Risks vary by procedure and may include pain, bleeding, infection, contrast reaction, kidney injury, radiation exposure, vessel or organ injury, clotting, device movement or blockage, sedation complications, treatment failure, and an unplanned operation or admission. Tissue sampling can be nondiagnostic and requires pathology; tumor treatments require oncology follow-up. The consent discussion should cover the patient-specific benefits, material risks, alternatives, and what happens if the procedure cannot be completed.
Preparation is individualized. Give the team a complete list of anticoagulants, antiplatelet drugs, diabetes medicines, supplements, allergies, kidney problems, pregnancy possibility, and prior contrast reactions. Do not stop a blood thinner or diabetes medicine on your own: the procedural team and prescribing clinician must balance bleeding against thrombosis or metabolic risk and provide exact written instructions. Fasting, laboratory tests, antibiotics, sedation, escort, admission, and aftercare differ by procedure.
Know the urgent warning signs
After an IR procedure, seek urgent help for uncontrolled bleeding, fainting, chest pain, severe breathlessness, new weakness or confusion, a cold or very painful limb, fever or rigors, rapidly worsening pain or swelling, or a drain or tube that stops working, leaks, breaks, or comes out.

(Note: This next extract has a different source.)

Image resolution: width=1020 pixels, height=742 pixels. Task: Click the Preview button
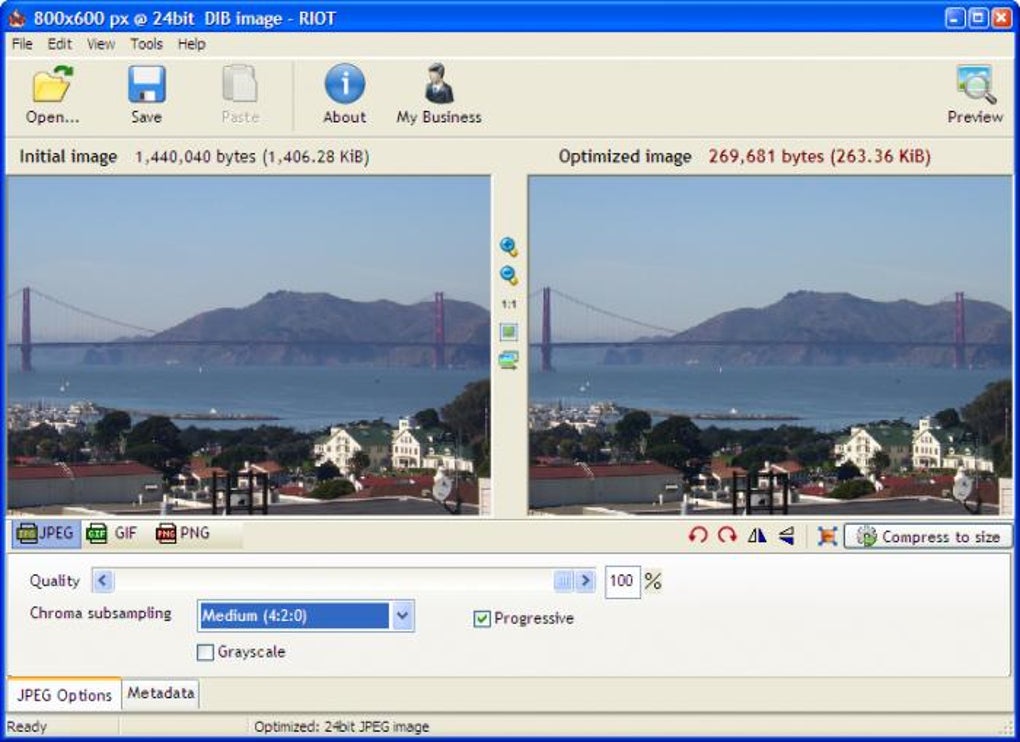(x=975, y=92)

Use the procedure-specific discharge instructions and emergency contact number.
Questions to ask the interventional-radiology team
- What is the goal, expected benefit, chance of needing another treatment, and reasonable alternative—including doing nothing for now?

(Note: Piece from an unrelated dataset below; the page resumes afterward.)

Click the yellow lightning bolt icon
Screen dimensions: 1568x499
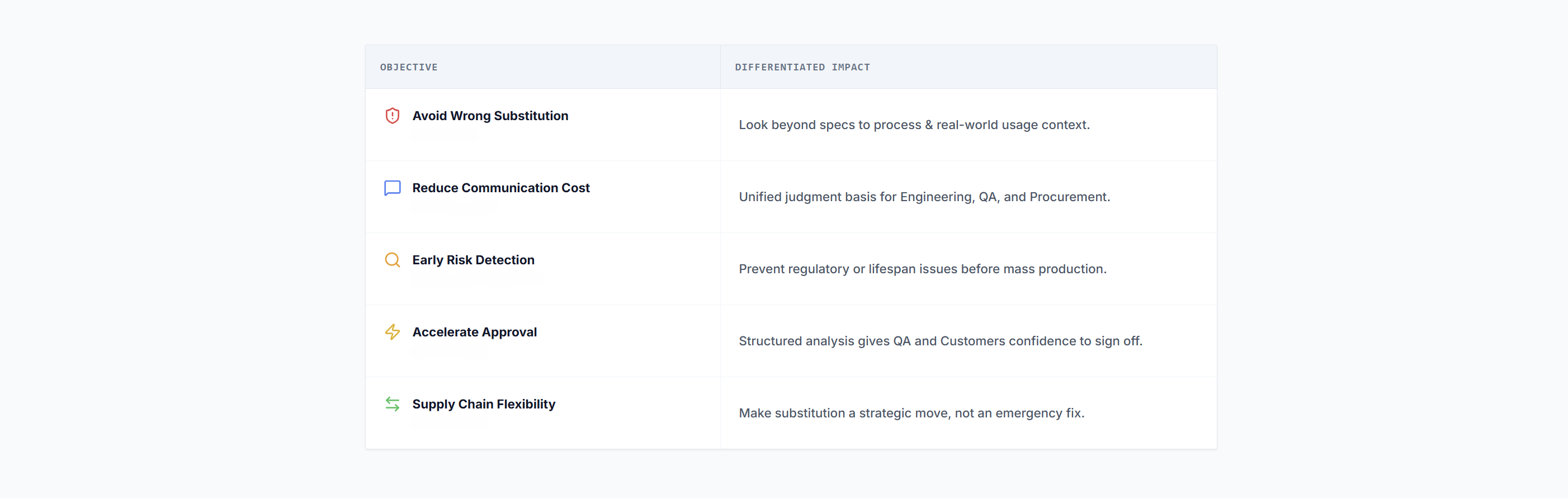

- Who will perform the procedure, what image guidance and anesthesia or sedation will be used, and what experience does the center have with it?
- What exact medicine, fasting, blood-test, contrast, kidney, pregnancy, infection, transport, and overnight-stay instructions apply to me?
- What device or wound care is required, which symptoms are an emergency, and whom can I contact day and night?
- How and when will technical success, pathology, symptom response, and longer-term outcomes be assessed?
Sources and further reading
- CIRSE: Interventional-radiology procedures
- CIRSE: Clinical Practice Manual
- American College of Radiology: Manual on Contrast Media
Conclusion
Varicocele embolization is an alternative to surgery for selected patients. Pain may persist, fertility or semen measures may not improve, and recurrence, coil migration, thrombophlebitis, hydrocele, contrast or access complications, and technical failure are possible. The fertility plan should include appropriate evaluation of both partners.